Rows marked True are kept.


In [None]:

df[df['customer'] == 'Alice']
df[df['line_total'] > 100]
df[df['category'].isin(['Electronics', 'Furniture'])]

df[
    (df['region'] == 'East') &
    (df['line_total'] > 50)
]



## 4. Sorting Data

Sorting helps reveal structure, extremes, and anomalies.
It is often used during exploration.


In [None]:

df.sort_values('line_total')
df.sort_values('line_total', ascending=False)
df.sort_values(['customer', 'order_date'])



## 5. Creating and Modifying Columns

Creating new columns is sometimes called *feature engineering*.

This is where raw data becomes useful data.


In [None]:

df['tax'] = df['line_total'] * 0.07
df['total_with_tax'] = df['line_total'] + df['tax']
df['is_large_order'] = df['line_total'] > 150

df



## 6. Grouping and Aggregation

Grouping collapses many rows into fewer summary rows.

This mirrors SQL `GROUP BY`, but allows rapid experimentation.


In [None]:

df.groupby('customer')['line_total'].sum()
df.groupby('category')['line_total'].mean()
df.groupby(['region', 'category'])['line_total'].sum()

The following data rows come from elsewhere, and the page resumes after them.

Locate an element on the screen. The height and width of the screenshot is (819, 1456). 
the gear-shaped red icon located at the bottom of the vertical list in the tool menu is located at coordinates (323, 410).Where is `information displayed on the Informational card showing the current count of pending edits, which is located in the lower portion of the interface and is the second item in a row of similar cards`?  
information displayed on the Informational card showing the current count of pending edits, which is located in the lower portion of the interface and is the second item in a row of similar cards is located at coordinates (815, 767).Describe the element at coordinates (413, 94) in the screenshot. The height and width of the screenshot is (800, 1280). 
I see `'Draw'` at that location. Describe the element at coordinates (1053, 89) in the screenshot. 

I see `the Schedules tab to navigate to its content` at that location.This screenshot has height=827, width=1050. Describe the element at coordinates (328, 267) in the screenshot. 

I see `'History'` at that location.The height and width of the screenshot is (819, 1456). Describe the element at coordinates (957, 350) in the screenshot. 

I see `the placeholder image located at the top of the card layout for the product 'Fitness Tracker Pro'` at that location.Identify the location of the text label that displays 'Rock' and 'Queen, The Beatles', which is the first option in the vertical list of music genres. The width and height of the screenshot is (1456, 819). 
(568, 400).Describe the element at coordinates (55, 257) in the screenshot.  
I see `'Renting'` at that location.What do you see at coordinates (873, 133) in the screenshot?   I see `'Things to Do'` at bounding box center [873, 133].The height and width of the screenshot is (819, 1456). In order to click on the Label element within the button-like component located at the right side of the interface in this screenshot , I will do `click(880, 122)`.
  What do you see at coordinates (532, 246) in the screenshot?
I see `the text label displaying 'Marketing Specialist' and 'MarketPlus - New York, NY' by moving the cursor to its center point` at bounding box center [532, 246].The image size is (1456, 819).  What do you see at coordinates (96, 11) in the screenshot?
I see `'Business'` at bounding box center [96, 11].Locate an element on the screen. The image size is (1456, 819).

### Multiple Aggregations at Once


In [None]:

df.groupby('customer')['line_total'].agg(
    count='count',
    total='sum',
    average='mean',
    max_order='max'
)



## 7. Resetting the Index

Groupby results often use the grouping columns as an index.
Resetting the index turns them back into normal columns.


In [None]:

summary = df.groupby('customer')['line_total'].sum()
summary.reset_index()



## 8. Missing Data (NaN)

Real-world data often contains missing values.
Pandas provides explicit tools to detect and handle them.


In [None]:

df.isna()
df.isna().sum()
df.dropna()
df.fillna(0)



## 9. Saving DataFrames

Analysis often produces new tables that should be stored for later use.


In [None]:

summary = (
    df.groupby('customer')['line_total']
      .sum()
      .reset_index(name='total_spent')
)

summary.to_sql(
    'customer_summary',
    conn,
    if_exists='replace',
    index=False
)

q("SELECT * FROM customer_summary;")



## Final Perspective

A DataFrame is not just a container.
It is a *working surface* for thinking with data.

SQL retrieves structured data.
Pandas lets you explore, transform, and build insight from it.

You will use these patterns repeatedly for the rest of the course.